Long Live And Render (VII)

Shadows!

Yes! Shadows are finally working (again).

A higher resolution video can be found here

This is a big achievement because it’s the first real use of multiple render passes and shared attachments.

And it makes everything look nicer.

I always said that Vulkan is difficult to work with, but I do like how easy it is use attachments as textures. I guess I reached the point where I’m actually seeing the benefits of this new API (other than just better performance, of course).

Regarding shadows, they’re created from a single directional light. You might have noticed that the shadows are actually incorrect, because directional lights are supposed to cast parallel shadows using an orthographic projection. I am using a perspective projection instead (shown in the little white rectangle at the bottom right corner), but just because it makes the final effect look nicer. The final implementation will have correct shadows for directional lights, of course.

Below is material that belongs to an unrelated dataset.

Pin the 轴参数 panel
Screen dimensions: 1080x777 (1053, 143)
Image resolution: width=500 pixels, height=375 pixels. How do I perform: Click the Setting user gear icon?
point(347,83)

Let’s talk about descriptors sets

In Vulkan, descriptors are used to bind data to each of the different shader uniforms. Resembling newer OpenGL versions, Vulkan allows us to group multiple values into descriptors (uniform buffers), reducing the number of bind function calls.

But that’s only the beginning. In Vulkan, we can also group multiple of those descriptors together into descriptor sets, and each of them can be bound with a single draw command. So, we only need to create one big set with all the descriptors required for all shaders, then bind it with a single function call and be done with it, right? Well, not really (*).

Where’s the catch, then? We do want to minimize the number of descriptor sets, of course, but as the number of sets decreases, the amount of data we need to send in each of them increases. Therefore, a huge, single set approach leads to binding the whole set once per each object and render pass. Not ideal.

What we actually need is to group descriptors together depending on the frequency in which they are updated during a frame.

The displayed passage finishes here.